◆ **Work to be completed**:
What is the number of lines in the data that contain "will"? Nothing besides that number, please.

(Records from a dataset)

--- --- ---

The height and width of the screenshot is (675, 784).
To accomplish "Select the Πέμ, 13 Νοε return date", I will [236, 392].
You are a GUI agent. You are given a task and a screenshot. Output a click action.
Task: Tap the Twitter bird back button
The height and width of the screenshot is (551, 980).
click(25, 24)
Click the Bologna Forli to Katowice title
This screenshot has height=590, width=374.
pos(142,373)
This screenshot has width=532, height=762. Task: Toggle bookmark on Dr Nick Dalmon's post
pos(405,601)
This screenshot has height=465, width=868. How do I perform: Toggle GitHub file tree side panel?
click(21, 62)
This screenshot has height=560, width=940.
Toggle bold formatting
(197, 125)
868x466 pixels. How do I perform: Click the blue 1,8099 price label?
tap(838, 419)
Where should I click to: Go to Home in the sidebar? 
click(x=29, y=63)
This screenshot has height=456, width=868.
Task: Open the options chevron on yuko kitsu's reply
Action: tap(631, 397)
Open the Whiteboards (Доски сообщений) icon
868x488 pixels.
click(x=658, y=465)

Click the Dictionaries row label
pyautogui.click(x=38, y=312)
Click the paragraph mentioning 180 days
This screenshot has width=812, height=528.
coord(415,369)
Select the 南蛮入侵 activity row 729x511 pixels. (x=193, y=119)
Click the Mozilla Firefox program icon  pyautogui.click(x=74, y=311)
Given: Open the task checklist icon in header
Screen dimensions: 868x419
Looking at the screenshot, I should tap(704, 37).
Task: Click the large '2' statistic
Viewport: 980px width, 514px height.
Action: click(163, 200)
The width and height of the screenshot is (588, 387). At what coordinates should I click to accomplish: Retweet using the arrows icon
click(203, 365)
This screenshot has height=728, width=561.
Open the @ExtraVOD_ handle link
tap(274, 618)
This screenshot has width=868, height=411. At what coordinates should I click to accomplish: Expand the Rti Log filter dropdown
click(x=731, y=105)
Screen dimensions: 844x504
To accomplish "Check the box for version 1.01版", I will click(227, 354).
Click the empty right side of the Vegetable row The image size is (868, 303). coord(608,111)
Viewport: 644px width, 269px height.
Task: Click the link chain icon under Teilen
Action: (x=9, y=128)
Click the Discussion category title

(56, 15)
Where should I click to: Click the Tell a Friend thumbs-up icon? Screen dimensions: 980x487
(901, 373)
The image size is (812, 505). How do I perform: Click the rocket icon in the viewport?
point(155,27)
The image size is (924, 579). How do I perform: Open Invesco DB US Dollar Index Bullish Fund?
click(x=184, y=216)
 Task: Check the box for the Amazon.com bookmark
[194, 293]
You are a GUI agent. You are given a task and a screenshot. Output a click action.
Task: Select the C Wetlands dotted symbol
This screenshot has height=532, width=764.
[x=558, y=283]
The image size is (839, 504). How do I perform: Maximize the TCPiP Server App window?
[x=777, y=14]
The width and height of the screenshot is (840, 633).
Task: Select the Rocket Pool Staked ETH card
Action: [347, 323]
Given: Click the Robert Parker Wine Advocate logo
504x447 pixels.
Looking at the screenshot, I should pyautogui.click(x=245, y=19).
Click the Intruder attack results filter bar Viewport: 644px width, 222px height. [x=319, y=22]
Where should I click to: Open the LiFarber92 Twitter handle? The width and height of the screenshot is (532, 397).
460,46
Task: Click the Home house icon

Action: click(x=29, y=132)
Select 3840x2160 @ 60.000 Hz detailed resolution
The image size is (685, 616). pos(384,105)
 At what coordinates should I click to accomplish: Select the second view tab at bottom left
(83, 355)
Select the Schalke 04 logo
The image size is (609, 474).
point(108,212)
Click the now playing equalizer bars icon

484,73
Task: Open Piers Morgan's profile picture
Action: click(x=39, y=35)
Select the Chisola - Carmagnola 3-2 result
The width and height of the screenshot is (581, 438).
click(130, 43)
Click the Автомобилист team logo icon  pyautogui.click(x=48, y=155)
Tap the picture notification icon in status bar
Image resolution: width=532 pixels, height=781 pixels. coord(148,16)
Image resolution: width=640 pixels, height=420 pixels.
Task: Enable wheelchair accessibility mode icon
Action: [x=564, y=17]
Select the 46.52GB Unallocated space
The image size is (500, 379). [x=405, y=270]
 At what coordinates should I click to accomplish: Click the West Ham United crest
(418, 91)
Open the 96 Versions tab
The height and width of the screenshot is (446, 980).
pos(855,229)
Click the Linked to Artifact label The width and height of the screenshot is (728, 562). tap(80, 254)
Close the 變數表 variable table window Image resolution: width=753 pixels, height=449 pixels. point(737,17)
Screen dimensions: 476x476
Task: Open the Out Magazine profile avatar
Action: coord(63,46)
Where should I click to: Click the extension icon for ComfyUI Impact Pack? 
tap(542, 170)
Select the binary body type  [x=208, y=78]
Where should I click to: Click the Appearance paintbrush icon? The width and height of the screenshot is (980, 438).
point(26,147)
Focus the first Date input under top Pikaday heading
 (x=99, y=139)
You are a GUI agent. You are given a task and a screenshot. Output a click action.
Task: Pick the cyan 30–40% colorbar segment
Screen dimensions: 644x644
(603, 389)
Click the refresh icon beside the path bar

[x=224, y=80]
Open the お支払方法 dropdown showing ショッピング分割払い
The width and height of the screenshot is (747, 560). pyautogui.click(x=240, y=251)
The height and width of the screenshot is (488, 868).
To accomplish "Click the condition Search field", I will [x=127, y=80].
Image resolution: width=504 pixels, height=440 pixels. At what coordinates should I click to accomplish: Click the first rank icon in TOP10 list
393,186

--- --- ---

◆ **Written reply**:
3